**GOAL:** Could you write out every one of the items below word for word, leaving the pictures out?

**TASK MATERIAL:**
____

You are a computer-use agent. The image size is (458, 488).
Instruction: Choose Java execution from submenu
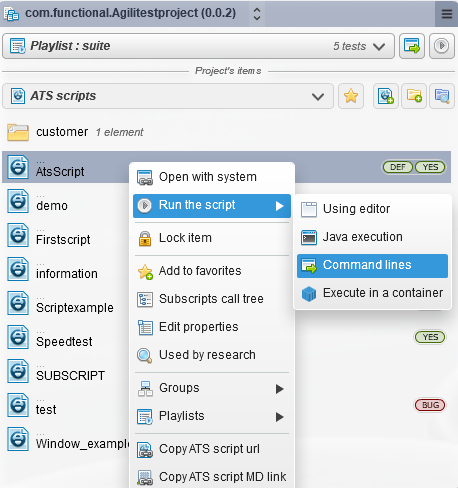point(372,237)
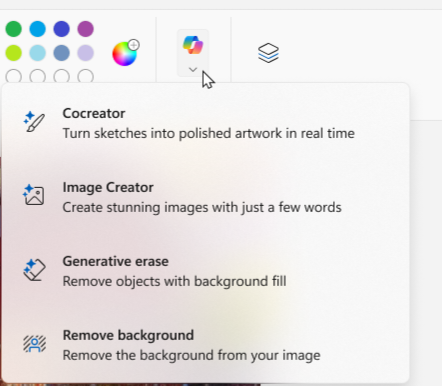This screenshot has width=442, height=386.
Task: Pick the lime green color swatch
Action: pyautogui.click(x=14, y=53)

____

**REPLY:**
You are a computer-use agent. The image size is (458, 488).
Instruction: Choose Java execution from submenu
point(372,237)
This screenshot has width=442, height=386.
Task: Pick the lime green color swatch
Action: pyautogui.click(x=14, y=53)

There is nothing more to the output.